- Written exercise:
Turn the lines from the first one through the one containing "center [267, 11].", both included, into a numbered list, leaving out any blank lines.
#### Given data
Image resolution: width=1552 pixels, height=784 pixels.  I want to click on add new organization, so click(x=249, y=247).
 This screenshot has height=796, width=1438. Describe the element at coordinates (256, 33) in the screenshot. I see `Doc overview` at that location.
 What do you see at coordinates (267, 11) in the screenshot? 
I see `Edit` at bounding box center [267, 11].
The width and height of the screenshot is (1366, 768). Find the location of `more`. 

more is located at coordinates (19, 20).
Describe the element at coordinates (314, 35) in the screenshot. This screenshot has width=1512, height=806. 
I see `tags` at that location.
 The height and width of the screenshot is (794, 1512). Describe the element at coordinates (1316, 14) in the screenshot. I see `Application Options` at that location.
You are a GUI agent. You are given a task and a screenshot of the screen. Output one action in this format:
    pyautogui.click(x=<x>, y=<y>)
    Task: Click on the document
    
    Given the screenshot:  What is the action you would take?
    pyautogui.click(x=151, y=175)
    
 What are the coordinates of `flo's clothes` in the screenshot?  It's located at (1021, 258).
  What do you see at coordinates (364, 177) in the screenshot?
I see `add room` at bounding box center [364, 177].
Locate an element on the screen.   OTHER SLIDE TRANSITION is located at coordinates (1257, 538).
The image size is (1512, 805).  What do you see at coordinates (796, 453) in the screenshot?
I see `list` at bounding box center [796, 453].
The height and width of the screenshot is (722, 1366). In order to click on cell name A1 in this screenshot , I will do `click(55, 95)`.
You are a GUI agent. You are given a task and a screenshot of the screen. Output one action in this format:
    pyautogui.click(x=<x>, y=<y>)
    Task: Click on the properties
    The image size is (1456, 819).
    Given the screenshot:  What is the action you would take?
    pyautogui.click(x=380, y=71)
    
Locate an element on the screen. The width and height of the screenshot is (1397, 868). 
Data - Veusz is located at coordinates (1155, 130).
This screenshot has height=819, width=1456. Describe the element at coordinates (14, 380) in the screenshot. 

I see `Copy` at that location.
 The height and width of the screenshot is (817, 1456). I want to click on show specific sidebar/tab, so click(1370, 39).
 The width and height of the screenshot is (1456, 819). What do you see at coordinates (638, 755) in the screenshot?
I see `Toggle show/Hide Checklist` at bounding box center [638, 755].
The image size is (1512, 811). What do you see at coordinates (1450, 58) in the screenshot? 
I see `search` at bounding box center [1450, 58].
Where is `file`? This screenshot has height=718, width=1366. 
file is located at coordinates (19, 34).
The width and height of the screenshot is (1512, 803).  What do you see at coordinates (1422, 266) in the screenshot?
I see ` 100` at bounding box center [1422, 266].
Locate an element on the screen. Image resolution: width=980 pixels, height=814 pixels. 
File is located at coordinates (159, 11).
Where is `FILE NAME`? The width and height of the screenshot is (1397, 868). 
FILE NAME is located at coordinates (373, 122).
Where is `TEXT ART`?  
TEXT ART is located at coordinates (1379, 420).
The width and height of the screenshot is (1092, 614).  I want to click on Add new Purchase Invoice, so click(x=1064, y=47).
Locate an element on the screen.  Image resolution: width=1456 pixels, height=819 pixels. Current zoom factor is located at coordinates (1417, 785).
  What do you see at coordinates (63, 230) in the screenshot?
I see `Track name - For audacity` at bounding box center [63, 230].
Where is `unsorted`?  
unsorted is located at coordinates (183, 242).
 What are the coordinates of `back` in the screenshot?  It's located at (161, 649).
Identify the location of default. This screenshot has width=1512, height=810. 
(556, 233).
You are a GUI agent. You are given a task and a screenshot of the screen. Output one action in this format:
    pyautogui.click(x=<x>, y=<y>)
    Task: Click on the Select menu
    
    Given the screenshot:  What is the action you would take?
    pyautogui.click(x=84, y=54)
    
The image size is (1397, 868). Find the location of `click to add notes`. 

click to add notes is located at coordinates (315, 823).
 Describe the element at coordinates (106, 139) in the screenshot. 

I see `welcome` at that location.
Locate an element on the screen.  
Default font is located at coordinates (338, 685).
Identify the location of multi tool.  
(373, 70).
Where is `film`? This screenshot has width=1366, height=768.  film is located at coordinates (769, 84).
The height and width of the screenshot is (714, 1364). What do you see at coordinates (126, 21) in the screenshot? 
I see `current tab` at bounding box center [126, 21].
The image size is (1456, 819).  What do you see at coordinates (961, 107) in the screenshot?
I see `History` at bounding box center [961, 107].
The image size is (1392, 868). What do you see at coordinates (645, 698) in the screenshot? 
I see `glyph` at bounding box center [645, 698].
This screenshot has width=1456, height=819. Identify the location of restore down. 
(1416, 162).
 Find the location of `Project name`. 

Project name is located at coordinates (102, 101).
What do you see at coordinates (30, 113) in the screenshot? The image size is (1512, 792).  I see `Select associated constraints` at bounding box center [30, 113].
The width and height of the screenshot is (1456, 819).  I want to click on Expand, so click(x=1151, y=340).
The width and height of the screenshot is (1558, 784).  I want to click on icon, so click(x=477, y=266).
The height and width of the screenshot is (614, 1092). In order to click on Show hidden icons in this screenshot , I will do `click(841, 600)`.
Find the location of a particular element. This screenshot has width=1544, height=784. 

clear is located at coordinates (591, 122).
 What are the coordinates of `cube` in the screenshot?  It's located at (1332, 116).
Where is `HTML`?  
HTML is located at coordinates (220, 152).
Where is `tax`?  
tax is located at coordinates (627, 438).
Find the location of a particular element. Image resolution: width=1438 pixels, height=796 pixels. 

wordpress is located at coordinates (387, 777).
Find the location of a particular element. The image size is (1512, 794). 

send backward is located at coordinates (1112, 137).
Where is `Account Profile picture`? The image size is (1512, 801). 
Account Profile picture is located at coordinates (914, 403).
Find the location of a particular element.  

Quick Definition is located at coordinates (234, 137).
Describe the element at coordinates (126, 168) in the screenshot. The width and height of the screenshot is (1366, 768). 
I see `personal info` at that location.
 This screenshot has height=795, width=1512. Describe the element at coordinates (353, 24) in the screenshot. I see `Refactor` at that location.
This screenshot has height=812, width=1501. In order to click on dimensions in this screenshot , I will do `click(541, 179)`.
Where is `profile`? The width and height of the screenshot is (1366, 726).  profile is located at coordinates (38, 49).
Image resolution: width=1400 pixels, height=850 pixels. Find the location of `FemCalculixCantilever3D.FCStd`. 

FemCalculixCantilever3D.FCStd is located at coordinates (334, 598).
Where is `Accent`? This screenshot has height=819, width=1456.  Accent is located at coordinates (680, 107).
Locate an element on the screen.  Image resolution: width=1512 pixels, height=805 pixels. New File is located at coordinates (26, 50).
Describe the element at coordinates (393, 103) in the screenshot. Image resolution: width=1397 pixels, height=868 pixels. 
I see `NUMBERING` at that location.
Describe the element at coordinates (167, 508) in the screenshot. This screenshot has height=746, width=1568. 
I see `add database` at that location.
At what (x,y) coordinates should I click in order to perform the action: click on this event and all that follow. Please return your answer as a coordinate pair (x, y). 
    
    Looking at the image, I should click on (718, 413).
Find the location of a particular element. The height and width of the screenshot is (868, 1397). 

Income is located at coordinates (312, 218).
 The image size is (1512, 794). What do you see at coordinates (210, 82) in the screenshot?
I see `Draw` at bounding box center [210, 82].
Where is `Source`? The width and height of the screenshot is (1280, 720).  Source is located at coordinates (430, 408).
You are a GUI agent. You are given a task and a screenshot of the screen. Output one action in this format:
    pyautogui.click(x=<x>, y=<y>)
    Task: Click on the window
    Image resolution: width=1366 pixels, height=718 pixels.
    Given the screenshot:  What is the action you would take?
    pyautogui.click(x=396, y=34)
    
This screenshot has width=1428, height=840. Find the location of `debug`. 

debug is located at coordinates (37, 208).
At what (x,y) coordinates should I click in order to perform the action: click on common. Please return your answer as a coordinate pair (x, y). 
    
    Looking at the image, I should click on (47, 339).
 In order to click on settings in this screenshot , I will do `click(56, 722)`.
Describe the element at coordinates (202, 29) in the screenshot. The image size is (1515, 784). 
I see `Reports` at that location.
########
- Finished exercise:
1. Image resolution: width=1552 pixels, height=784 pixels.  I want to click on add new organization, so click(x=249, y=247).
2.  This screenshot has height=796, width=1438. Describe the element at coordinates (256, 33) in the screenshot. I see `Doc overview` at that location.
3.  What do you see at coordinates (267, 11) in the screenshot? 
4. I see `Edit` at bounding box center [267, 11].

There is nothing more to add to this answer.